## Aim of the task
Isolate every line in the records below with "computer" in it.

## Data shown
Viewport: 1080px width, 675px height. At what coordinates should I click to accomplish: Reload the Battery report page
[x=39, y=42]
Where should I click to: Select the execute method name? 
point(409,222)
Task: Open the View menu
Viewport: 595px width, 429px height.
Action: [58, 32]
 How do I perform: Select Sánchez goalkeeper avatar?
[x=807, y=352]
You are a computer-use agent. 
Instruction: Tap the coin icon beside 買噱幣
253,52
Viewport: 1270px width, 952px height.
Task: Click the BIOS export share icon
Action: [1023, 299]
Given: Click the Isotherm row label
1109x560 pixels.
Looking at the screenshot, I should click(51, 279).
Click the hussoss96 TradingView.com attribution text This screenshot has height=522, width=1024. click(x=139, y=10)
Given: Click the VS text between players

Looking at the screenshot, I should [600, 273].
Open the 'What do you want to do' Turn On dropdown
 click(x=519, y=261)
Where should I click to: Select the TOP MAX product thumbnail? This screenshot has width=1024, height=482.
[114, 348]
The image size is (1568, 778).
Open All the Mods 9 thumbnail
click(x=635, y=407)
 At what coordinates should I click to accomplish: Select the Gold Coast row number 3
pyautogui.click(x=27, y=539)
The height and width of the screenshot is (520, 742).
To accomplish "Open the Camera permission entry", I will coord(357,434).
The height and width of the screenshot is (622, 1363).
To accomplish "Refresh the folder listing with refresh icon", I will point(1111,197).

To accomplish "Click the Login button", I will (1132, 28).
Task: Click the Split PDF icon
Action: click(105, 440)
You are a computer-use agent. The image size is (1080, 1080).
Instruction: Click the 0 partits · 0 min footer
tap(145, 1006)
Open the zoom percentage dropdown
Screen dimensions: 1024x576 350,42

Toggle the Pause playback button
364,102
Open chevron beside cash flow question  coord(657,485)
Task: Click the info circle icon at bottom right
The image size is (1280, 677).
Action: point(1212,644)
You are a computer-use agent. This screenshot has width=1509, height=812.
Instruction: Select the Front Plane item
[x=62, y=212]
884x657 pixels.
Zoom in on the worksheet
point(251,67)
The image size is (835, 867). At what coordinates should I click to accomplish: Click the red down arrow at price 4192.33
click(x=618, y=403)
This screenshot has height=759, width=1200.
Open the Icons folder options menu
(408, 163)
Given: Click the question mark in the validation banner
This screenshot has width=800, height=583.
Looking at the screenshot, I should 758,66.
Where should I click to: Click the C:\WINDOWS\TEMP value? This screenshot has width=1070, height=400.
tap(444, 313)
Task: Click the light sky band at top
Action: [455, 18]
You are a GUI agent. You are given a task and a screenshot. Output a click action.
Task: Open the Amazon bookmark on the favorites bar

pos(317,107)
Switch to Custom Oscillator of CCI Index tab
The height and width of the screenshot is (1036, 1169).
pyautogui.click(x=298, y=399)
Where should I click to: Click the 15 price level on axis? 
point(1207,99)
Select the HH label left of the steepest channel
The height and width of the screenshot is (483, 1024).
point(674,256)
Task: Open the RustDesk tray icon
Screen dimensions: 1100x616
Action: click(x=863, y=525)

## Solution
You are a computer-use agent. 
You are a computer-use agent. The image size is (1080, 1080).
You are a computer-use agent. This screenshot has width=1509, height=812.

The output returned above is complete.